Atraído por algo que no lograba comprender y menos dominar, avancé un paso; la tierra arada se hundió bajo mis pies; para no caer me apoyé sobre el mismo alambre. Nuestras manos quedaron casi juntas; sentía el calor de ellas. Alcé la cabeza y me encontré con su mirada. Quedamos así un momento interminable, durante el cual su aliento golpeó espaciadamente mi boca.

Sin darme cuenta, adelanté la cabeza con esa impresión de alivio que produce el ceder a un vértigo, dejarse caer. Unos labios secos y calientes se aplastaron contra mi boca cerrada. Mi cuerpo se agolpaba en los labios —noches de hundir la cabeza en la almohada tibia—, chocaba con fuerza de acequia contra la compuerta estremeciéndola. Era caer dando volteretas en el espacio. Caer… Inesperadamente, invencible sensación de vergüenza se apoderó de mí. Sin atreverme a mirarla, escapé trastabillando entre los cascotes removidos del surco, monté a caballo y huí.

Áspera voluptuosidad me recorría; el aire raspaba mi piel, la sentía como una llaga expuesta al sol. Los labios me temblaban y balbucían palabras y más palabras ignoradas. Corrí sin ver nada, el bayo parecía desbocado; por primera vez taconeaba sus ijares.

Ya en la calle, lo contuve. Crecía en mí la espantosa vergüenza: ¡había besado a una mujer!, ¡a una desconocida! Con repulsión refregué mis labios resecos con el dorso de la mano; en la furia desesperada mordí con fuerza y un hilillo de sangre fue a anudarse en la muñeca, en el mismo lugar donde escurría el jugo de los duraznos maduros.

Sin embargo, el recuerdo tibio se pegaba en mi boca como una babosa. Recordé los mansos ojos de mi madre, la imponente figura de tío Ignacio. Una tras otras venían a mi memoria las imágenes, se entremezclaban y esfumaban.

¡Había sido capaz de besar a una mujer y en la finca de la abuela! ¡Debía de estar borracho!

Azucé al bayo, que caracoleaba echando espuma por el hocico mientras tascaba el freno. De nuevo emprendimos la huida, que duró el largo de media legua, hasta el puente del río.

Sentado a la sombra, Cirilo mordisqueaba un cogoyo de sauce.

—Creí que no venía…

Comenzamos a desvestimos; no me había atrevido a mirarle.

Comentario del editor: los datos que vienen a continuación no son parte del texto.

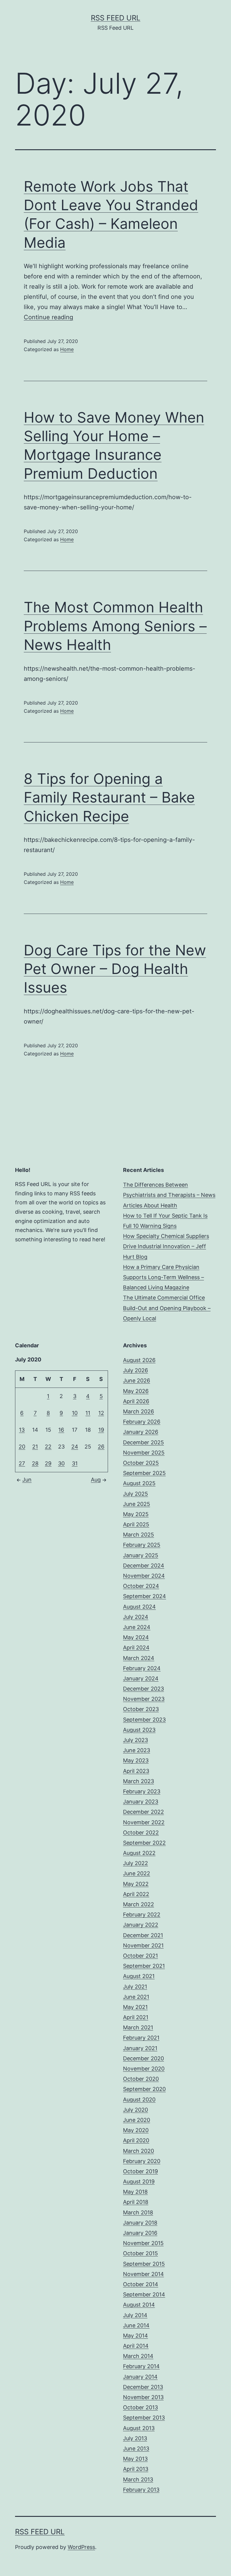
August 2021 (139, 1976)
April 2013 (135, 2469)
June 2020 (136, 2120)
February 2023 (141, 1791)
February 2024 (142, 1668)
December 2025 (143, 1442)
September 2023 (144, 1719)
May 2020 (136, 2130)
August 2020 (139, 2099)
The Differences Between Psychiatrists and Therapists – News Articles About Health (169, 1195)
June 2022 (136, 1873)
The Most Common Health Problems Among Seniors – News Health (115, 626)
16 (61, 1430)
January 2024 (141, 1678)
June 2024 (136, 1627)
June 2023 (136, 1750)
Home (67, 349)
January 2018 (140, 2222)
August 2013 (139, 2428)
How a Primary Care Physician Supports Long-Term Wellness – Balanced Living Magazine (163, 1277)
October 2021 (140, 1955)
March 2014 (138, 2356)
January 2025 (140, 1555)
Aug (96, 1479)
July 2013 (135, 2438)
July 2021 (135, 1986)
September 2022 (144, 1843)
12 (101, 1413)
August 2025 (139, 1483)
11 (87, 1413)
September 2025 (144, 1473)
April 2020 (136, 2140)
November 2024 (144, 1576)
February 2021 (141, 2037)
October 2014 (140, 2284)
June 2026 (136, 1380)
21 (35, 1446)
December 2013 (143, 2387)
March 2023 (138, 1781)
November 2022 (144, 1822)
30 (61, 1463)
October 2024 (141, 1586)
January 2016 (140, 2233)
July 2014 (135, 2315)
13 (22, 1430)
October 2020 (141, 2079)
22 (48, 1446)
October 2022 (141, 1832)
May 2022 (136, 1884)
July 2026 (135, 1370)
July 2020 (135, 2110)
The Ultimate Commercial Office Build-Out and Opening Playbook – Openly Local (167, 1307)
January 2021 (140, 2048)
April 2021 (135, 2017)
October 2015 (140, 2253)
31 (75, 1463)
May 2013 (135, 2459)
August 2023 (139, 1730)
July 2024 (135, 1617)
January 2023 (140, 1801)
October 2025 (141, 1463)
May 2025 (136, 1514)
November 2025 (144, 1452)
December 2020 (143, 2058)
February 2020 (141, 2161)
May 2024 (136, 1637)
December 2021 (143, 1935)
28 (35, 1463)
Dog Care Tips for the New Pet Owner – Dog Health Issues (115, 969)
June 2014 (136, 2325)
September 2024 (144, 1596)
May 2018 (135, 2192)
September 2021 (144, 1966)
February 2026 (141, 1421)
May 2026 (136, 1391)
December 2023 (143, 1688)
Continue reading (48, 317)
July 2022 (135, 1863)
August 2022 (139, 1853)
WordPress (81, 2547)
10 (75, 1413)
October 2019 (140, 2171)
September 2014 (144, 2294)
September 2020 (144, 2089)
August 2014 (139, 2304)
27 (22, 1463)
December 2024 (143, 1565)
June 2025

—Me demoré en la viña… Ya sabés como es Batista…

Sentí que me observaba.

—Alberto, está muy arrebatado por el sol, ¿no le hará daño bañarse?

—Ya estás con tus cosas. ¡No tengo nada! —contesté tajante.

En silencio se inclinó para ayudarme a quitar las botas; luego, reuniendo mis ropas y las suyas en un solo atado las escondió entre unas cortaderas. Le dejé hacer, sentía deseos incontenibles de contarle todo, pero, no me atreví.

—Perdoname, Cirilo… Batista me dio un montón de vino… —Estoy muy borracho… ¡mucho! ¡Casi tanto como Modón!

De nuevo sentí que me contemplaba indeciso; luego, tomándome de la mano como acostumbraba hacerlo, entramos en el río. Cuando el agua nos llegaba a la cintura, le toqué un hombro al tiempo que hundía la mano para arrojarle agua. Asombrado, me contuve. Cirilo exclamó con desesperación:

—No, joven, no chancee con eso… Usted no puede ser como el Modón… ¡Usted no puede ser así! No, pues, usted no sabe…

Con movimiento brusco volvió la cabeza y, largando mi mano que apretaba convulsivamente, se zambulló. Vi un instante sus piernas morenas, tensos los músculos de las pantorrillas.

Unas gotas de agua brillaron al sol del mediodía, como cuentas del rosario de cristal de abuela y cayeron en el agua turbia del río.